Mit dem Zug nach Osten
Ein Bürgerkrieg bricht aus. Das gesellschaftliche Klima ist vom Klassenhass vergiftet, es ist die Stunde der Denunzianten. Die Menschen kämpfen mit allen Mitteln ums Überleben. Shiwago, Tonja und ihr Vater beschließen, Moskau zu verlassen und auf dem Land ihr Glück zu versuchen. Ihr Ziel ist das ehemalige Anwesen von Tonjas Großvater, seinerzeit Großgrundbesitzer und Fabrikant, bei Jurjatin. Die Zugfahrt dorthin gerät lang und mühsam, eine Reise durch die Realität, eine kalte Dusche für den idealistischen Shiwago. Personenwaggons gibt es nicht mehr, nur unbeheizte Güterwagen. Darin drängen sich Stadtflüchtige, Soldaten und Zwangsarbeiter. Bei einem Halt wird Shiwago vorübergehend verhaftet und dem berühmten Revolutionär Strelnikow vorgeführt. Shiwago ist von seiner Persönlichkeit beeindruckt. Die Verhaftung entpuppt sich als Missverständnis. Die Fahrt geht weiter, das Ziel wird endlich erreicht.
Landleben
Auf dem Gut Warykino leben die Shiwagos in aller Bescheidenheit. Alles, was sie wollen, ist ein Dach über dem Kopf und ein kleines Fleckchen Land, um sich selbst zu versorgen. Tonja wird erneut schwanger. Shiwago arbeitet am Haus und im Garten und nimmt ab und zu Patienten an. Immer mehr spürt er jedoch den Drang, sich schriftstellerisch auszudrücken. Eines Tages begegnet er in der Stadtbibliothek Lara, die in Jurjatin als Lehrerin tätig ist. Sie hat einiges zu erzählen: Jussup hat sich auf die Seite der Revolutionsgegner geschlagen und befehligt Truppen der „Weißen“. Durch den Kontakt zu ihm konnte Lara während der revolutionären Wirren vielen Menschen das Leben retten. Sie weiß außerdem, dass Pawluscha lebt. Unter dem Namen Strelnikow ist er zu einem der bedeutendsten Generäle der „Roten“ aufgestiegen. Er ist ganz in der neuen Rolle aufgegangen und hat seine frühere Identität vollständig ausgelöscht.
Bei den Partisanen
Lara und Shiwago beginnen eine Affäre.
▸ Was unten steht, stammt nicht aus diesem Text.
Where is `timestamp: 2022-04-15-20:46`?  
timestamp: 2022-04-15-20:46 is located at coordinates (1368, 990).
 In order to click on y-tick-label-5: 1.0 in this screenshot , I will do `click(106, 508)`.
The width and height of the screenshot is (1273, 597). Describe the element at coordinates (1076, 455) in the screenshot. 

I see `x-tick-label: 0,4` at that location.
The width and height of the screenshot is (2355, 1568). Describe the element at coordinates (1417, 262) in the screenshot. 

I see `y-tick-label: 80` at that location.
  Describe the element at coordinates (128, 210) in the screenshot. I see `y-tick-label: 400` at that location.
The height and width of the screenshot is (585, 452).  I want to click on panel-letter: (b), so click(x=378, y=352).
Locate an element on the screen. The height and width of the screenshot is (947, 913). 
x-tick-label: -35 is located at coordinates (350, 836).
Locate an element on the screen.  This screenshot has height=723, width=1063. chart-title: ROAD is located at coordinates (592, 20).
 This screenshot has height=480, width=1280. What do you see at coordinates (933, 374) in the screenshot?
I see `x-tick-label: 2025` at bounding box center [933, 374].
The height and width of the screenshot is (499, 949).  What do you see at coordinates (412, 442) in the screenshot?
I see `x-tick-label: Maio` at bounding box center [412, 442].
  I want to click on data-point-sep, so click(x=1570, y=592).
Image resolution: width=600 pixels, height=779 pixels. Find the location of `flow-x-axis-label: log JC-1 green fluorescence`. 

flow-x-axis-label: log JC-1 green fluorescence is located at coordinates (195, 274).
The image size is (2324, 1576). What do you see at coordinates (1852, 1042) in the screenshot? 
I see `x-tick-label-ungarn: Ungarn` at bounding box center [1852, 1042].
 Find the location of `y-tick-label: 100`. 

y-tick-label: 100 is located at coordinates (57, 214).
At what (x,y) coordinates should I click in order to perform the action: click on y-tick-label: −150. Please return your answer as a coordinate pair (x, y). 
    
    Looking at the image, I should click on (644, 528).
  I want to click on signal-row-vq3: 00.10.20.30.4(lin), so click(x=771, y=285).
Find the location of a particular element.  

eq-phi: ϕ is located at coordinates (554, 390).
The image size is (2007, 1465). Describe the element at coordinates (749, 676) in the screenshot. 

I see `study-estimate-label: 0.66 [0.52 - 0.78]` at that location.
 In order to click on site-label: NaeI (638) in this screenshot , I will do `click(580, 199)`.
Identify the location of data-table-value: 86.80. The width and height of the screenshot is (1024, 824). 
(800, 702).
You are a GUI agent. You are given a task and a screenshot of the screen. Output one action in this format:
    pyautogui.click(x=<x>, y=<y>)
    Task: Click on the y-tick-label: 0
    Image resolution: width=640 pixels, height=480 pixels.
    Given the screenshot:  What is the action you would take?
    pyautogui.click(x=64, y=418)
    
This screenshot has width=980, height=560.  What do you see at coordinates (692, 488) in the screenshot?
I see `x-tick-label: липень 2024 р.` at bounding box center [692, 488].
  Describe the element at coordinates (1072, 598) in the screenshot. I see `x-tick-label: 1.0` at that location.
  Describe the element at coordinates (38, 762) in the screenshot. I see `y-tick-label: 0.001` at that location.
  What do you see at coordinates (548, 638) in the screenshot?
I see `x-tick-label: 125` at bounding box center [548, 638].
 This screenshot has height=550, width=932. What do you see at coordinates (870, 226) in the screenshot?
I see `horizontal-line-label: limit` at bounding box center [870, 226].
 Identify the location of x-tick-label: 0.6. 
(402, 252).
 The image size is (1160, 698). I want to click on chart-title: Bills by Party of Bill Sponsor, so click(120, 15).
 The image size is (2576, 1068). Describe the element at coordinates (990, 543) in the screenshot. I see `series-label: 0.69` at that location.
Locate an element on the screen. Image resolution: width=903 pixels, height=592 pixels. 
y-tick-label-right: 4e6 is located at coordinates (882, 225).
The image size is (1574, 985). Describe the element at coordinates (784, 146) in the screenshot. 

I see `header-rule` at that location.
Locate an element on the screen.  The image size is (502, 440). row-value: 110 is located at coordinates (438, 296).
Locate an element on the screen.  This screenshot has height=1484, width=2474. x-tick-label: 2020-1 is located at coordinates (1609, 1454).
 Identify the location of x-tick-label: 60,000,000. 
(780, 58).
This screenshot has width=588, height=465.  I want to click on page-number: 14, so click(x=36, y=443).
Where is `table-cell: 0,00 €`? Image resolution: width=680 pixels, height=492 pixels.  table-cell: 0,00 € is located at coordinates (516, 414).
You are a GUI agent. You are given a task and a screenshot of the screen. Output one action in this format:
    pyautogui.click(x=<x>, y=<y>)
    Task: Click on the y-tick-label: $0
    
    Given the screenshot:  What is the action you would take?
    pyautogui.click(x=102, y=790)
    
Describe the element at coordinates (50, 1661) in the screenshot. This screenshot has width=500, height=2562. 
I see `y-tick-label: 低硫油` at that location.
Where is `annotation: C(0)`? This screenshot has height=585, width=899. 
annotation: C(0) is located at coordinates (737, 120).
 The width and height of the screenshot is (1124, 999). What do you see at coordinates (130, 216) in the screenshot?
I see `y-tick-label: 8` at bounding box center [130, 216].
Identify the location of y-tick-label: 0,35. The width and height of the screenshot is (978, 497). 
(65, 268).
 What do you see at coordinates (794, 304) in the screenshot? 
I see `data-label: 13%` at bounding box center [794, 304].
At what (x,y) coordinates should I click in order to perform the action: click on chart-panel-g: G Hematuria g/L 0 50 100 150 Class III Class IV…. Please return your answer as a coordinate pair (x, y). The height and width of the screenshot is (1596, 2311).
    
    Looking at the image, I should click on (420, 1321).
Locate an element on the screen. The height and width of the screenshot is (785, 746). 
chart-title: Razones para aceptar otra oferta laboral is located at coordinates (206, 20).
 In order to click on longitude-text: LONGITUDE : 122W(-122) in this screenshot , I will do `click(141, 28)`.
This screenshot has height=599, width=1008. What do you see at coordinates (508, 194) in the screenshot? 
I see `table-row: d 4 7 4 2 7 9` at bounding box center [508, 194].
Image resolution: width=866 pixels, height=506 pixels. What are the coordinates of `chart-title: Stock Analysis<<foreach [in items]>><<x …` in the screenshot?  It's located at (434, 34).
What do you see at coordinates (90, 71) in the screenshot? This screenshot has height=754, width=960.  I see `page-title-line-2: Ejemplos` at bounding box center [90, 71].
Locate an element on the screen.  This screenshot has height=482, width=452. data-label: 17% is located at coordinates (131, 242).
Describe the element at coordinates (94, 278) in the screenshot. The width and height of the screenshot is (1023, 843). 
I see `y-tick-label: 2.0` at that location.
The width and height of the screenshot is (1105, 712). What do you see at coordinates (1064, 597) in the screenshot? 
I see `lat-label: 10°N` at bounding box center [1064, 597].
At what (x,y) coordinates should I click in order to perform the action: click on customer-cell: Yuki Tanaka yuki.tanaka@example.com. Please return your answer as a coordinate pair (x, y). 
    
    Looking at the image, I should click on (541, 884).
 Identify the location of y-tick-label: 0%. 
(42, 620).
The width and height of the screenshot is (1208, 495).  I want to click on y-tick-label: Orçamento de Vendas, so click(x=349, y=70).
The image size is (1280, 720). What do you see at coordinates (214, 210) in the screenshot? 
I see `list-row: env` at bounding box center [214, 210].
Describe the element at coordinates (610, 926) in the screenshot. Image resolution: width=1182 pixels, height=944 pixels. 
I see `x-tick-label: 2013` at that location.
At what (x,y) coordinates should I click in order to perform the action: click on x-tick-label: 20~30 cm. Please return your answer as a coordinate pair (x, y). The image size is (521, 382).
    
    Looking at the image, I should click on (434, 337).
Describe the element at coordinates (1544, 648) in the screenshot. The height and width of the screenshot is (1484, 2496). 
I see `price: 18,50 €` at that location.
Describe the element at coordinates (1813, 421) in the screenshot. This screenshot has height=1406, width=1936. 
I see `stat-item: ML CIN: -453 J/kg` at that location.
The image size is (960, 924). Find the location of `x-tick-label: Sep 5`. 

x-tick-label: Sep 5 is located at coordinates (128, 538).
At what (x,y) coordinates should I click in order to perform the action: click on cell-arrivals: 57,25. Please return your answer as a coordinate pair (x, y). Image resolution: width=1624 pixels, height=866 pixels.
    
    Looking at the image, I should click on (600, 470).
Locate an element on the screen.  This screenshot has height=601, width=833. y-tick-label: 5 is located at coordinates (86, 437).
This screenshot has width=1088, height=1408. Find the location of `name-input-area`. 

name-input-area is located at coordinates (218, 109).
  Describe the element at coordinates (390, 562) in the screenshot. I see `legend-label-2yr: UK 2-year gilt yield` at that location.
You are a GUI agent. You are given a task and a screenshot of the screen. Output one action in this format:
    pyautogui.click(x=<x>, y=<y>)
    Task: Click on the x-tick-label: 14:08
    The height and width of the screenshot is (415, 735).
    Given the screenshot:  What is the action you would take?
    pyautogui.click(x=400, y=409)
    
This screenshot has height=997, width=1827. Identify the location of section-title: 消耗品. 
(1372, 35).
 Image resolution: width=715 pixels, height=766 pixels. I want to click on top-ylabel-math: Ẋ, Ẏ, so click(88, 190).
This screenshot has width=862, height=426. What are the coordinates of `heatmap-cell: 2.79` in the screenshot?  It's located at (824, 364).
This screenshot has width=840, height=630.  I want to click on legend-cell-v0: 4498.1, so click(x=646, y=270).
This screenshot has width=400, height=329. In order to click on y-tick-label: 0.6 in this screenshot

Doch Shiwagos Schuldgefühle gegenüber Tonja bringen ihn bald dazu, den Kontakt abzubrechen. Nur einmal noch will er Lara sehen. Er wird aber auf dem Weg zu ihr von „roten“ Partisanen festgenommen und als Feldarzt zwangsrekrutiert. Die nächsten zwei Jahre verbringt er in den Wäldern Sibiriens unter dem Kommando von Liweri Mikulizyn, einem fanatischen Bolschewisten. Der versucht ihn auf Linie zu bringen, doch Shiwago ist längst ernüchtert. Er sieht: Die Revolution hat kein Ziel außer sich selbst; was bisher als schmerzhafte, aber historisch notwendige Phase des Umbruchs erschien, ist zum Dauerzustand geworden. Eines Tages erfährt Shiwago, dass Warykino überfallen wurde. Nun hat er nur noch eins im Sinn: die Rückkehr nach Hause. Er wagt die Flucht und schlägt sich nach Jurjatin durch, wo er bei Lara Unterschlupf findet. Von ihr erfährt er, dass seine Familie lebt und wieder in Moskau ist. Tonja hat eine Tochter zur Welt gebracht.
Leben mit Lara
Es folgt eine Zeit glücklicher Zweisamkeit. Lara und Shiwago leben zusammen wie Mann und Frau. Doch sie wissen, dass ihr Glück flüchtig ist: Shiwagos Verbundenheit mit Tonja und Laras mit Pawluscha sind zu stark. Auch kommt Eifersucht ins Spiel. Lara erzählt von ihrer damaligen Hörigkeit gegenüber Komarowski. Shiwago spürt, dass diese immer noch besteht, und ahnt, dass er Lara an den Anwalt verlieren wird. Eines Tages steht dann Komarowski höchstpersönlich in der Tür und warnt Lara und Shiwago: Pawluscha sei bei den Kommunisten in Ungnade gefallen und nach Sibirien deportiert worden, und auch ihr, Lara, drohe die Verhaftung durch die Häscher des Revolutionstribunals. Komarowski will Lara retten. Er ist auf dem Weg in den fernen Osten, um dort mit der Billigung Moskaus eine unabhängige Republik zu gründen. Dorthin will er sie mitnehmen. Shiwago weigert sich. Sein Stolz verbietet ihm, sich von Komarowski helfen zu lassen. Stattdessen beschließen er und Lara, für eine Weile abzutauchen.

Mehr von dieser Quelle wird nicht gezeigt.